BUG Fix instability issue of ARDRegression (with speedup) #16849

NicolasHug · 2020-04-05T21:00:16Z

This should fix #15186
Closes #16102

This comes with a significant speed up: on master the estimator can only scale to a few hundreds of samples. This PR can comfortably fit 100k samples in about 1 sec.

NicolasHug · 2020-04-05T21:35:52Z

sklearn/linear_model/tests/test_bayes.py

+    # With the inputs above, ARDRegression prunes both of the two coefficients
+    # in the first iteration. Hence, the expected shape of `sigma_` is (0, 0).
+    assert clf.sigma_.shape == (0, 0)


If the target is constant, it makes sense to me that both coefficients should bet set to zero. So I think this is a bug fix

By setting clf.sigma_ = np.array([]), the later call to clf.predict(X, return_std=True) would return a different result for the std when compared to master. Is this okay?

yes, it's a bug fix. Sigma should be nothing when keep_lambda is all false.

You might want to slightly delay your review @thomasjpfan , I'm going to update this for the n_features > n_samples case

NicolasHug · 2020-04-05T21:36:51Z

sklearn/linear_model/tests/test_bayes.py

+@pytest.mark.parametrize('seed', range(100))
+def test_ard_accuracy_on_easy_problem(seed):


The test should now run properly on many different seeds (there was a 7% failure rate before), and with a much higher precision

NicolasHug · 2020-04-05T21:43:16Z

sklearn/linear_model/_bayes.py

+            gram = np.dot(X_keep.T, X_keep)
+            eye = np.eye(gram.shape[0])
+            sigma_inv = lambda_[keep_lambda] * eye + alpha_ * gram
+            sigma_ = pinvh(sigma_inv)


So that's basically the main fix. Instead of relying on the woodbury formula, we just directly invert the matrix (called S_N in the ref). This seems to be much more stable and also much faster because here we invert a matrix that is n_features x features whereas in master the inversion is on a n_samples x n_samples.

Strangely enough, this somewhat reverts a commit from 10 years ago b2d0a77, whose goal was to make things faster but I'm not sure it did. @vmichel if you're still around your input would be greatly appreciated!

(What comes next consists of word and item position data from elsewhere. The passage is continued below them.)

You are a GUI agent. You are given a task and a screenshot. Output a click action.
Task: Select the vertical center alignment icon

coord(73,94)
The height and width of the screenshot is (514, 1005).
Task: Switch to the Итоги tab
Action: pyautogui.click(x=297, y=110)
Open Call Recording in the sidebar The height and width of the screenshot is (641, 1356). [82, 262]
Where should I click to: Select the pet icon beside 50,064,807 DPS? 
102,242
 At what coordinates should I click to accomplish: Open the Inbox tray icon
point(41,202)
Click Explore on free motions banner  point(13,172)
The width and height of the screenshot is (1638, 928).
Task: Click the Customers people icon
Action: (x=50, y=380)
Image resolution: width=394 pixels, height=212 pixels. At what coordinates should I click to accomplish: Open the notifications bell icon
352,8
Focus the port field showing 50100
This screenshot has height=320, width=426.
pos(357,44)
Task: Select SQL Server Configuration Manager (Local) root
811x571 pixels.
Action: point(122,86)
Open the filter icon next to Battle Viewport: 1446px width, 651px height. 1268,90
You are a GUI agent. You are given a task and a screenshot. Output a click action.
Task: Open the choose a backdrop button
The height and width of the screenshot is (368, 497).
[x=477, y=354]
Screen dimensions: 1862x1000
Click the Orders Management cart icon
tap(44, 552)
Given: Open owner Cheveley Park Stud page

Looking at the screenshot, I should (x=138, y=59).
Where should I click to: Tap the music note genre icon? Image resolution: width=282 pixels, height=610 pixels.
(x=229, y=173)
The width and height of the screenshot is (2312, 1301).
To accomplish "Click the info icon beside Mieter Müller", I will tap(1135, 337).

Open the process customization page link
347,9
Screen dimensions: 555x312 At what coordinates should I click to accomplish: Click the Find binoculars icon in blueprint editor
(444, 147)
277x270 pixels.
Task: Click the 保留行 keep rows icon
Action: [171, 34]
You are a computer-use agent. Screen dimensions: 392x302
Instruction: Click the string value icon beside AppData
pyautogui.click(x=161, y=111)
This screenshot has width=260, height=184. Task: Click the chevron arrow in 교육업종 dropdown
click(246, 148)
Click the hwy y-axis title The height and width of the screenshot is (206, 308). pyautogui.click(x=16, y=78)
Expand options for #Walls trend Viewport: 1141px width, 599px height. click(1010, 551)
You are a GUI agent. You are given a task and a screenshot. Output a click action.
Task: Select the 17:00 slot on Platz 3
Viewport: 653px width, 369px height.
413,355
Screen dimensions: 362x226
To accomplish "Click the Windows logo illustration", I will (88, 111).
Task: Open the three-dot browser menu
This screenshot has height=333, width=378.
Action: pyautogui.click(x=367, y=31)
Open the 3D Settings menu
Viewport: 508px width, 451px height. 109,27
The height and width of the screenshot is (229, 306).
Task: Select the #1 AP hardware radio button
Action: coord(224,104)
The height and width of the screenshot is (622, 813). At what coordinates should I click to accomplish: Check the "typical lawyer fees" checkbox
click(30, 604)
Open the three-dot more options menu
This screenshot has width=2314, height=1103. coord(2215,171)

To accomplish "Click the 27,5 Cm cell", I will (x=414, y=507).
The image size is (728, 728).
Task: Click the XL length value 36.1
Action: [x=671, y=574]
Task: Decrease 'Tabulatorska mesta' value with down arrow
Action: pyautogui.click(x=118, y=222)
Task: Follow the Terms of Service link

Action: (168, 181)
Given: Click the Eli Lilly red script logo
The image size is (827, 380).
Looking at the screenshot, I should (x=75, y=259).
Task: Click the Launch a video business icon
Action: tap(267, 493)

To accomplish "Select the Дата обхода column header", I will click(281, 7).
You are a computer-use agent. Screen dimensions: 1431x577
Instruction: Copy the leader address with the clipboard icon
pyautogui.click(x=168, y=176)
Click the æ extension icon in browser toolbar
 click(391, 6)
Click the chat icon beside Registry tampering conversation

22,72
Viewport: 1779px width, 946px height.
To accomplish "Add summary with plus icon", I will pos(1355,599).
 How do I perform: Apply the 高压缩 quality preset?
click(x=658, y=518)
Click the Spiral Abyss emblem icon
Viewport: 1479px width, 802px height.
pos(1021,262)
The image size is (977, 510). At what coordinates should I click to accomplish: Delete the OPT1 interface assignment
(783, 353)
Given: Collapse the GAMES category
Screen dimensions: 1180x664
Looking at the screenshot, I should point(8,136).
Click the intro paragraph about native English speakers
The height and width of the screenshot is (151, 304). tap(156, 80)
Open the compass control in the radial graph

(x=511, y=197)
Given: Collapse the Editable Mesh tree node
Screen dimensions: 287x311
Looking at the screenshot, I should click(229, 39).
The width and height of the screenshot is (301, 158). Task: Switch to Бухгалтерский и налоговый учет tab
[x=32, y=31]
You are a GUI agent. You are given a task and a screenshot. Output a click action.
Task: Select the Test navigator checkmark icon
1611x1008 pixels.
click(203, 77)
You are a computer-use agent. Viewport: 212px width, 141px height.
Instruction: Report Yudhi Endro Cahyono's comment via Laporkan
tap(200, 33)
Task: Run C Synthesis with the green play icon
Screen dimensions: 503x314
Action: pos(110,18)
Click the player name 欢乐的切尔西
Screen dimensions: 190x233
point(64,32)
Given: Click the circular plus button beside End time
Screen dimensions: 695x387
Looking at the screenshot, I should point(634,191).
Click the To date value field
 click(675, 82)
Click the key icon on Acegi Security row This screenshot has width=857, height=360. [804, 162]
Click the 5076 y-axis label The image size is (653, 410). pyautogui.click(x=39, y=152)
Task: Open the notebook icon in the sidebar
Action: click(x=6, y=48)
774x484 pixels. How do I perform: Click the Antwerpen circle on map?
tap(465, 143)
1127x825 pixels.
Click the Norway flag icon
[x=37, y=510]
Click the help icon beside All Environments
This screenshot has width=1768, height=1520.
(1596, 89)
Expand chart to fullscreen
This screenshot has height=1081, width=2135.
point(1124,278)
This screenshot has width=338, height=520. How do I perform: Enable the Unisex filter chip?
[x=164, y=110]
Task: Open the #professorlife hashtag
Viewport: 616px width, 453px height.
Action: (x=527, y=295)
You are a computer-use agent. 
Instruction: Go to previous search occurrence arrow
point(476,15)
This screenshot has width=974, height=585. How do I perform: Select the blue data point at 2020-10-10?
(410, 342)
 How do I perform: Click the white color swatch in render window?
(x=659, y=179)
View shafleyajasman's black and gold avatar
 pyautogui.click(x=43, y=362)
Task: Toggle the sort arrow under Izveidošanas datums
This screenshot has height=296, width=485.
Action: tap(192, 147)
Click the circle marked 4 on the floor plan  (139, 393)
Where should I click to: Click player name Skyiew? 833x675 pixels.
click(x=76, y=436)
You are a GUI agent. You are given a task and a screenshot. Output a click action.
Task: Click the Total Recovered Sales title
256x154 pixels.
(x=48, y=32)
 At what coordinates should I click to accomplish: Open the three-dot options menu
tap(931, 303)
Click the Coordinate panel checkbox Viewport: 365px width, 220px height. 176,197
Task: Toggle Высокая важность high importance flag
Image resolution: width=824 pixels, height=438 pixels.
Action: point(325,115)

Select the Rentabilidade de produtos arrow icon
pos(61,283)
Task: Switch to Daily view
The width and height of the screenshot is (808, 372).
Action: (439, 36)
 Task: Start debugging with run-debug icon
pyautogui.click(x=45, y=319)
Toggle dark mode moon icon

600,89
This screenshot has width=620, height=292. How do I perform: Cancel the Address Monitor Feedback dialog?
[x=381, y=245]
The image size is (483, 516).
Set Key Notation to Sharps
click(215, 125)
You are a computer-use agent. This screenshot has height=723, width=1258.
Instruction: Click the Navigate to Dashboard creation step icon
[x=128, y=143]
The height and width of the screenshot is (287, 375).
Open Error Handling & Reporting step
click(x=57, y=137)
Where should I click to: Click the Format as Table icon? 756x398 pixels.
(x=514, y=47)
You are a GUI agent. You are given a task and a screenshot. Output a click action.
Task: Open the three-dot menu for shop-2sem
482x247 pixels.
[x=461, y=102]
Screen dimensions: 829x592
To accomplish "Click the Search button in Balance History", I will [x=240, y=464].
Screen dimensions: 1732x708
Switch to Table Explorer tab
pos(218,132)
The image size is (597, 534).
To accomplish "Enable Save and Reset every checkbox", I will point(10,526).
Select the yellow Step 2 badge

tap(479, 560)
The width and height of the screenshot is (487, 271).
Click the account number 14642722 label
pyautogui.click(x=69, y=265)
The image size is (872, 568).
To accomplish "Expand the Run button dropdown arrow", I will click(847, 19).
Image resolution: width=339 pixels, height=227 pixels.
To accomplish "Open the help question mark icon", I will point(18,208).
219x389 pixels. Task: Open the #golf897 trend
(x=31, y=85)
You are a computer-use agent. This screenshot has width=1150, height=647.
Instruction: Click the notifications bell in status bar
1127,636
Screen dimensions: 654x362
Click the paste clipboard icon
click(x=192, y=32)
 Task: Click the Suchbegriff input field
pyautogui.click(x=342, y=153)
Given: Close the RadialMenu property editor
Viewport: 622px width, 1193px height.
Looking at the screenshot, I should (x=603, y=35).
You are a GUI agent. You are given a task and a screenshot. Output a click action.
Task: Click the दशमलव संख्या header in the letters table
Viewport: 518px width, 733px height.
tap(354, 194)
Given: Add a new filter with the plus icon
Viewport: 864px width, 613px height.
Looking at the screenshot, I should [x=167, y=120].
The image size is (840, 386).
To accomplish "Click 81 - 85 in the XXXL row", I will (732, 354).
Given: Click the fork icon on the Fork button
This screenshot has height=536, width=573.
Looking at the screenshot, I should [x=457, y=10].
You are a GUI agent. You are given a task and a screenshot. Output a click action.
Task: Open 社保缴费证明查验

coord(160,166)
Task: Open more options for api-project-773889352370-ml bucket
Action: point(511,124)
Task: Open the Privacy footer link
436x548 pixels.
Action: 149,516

could it be that numpy operations are now much faster?

I doubt it, the bottleneck is the matrix inversion here

NicolasHug · 2020-04-05T21:43:42Z

sklearn/linear_model/_bayes.py

@@ -12,7 +12,7 @@
 from ._base import LinearModel, _rescale_data
 from ..base import RegressorMixin
 from ..utils.extmath import fast_logdet
-from ..utils.fixes import pinvh
+from scipy.linalg import pinvh


We don't need the scipy's backport to we can remove it now

NicolasHug · 2020-04-05T21:45:11Z

Pinging @rth @jnothman @thomasjpfan @glemaitre since you took a look at the previous PR. Thanks!

adrinjalali

It'd be nice to get this one in. It looks good to me, I think.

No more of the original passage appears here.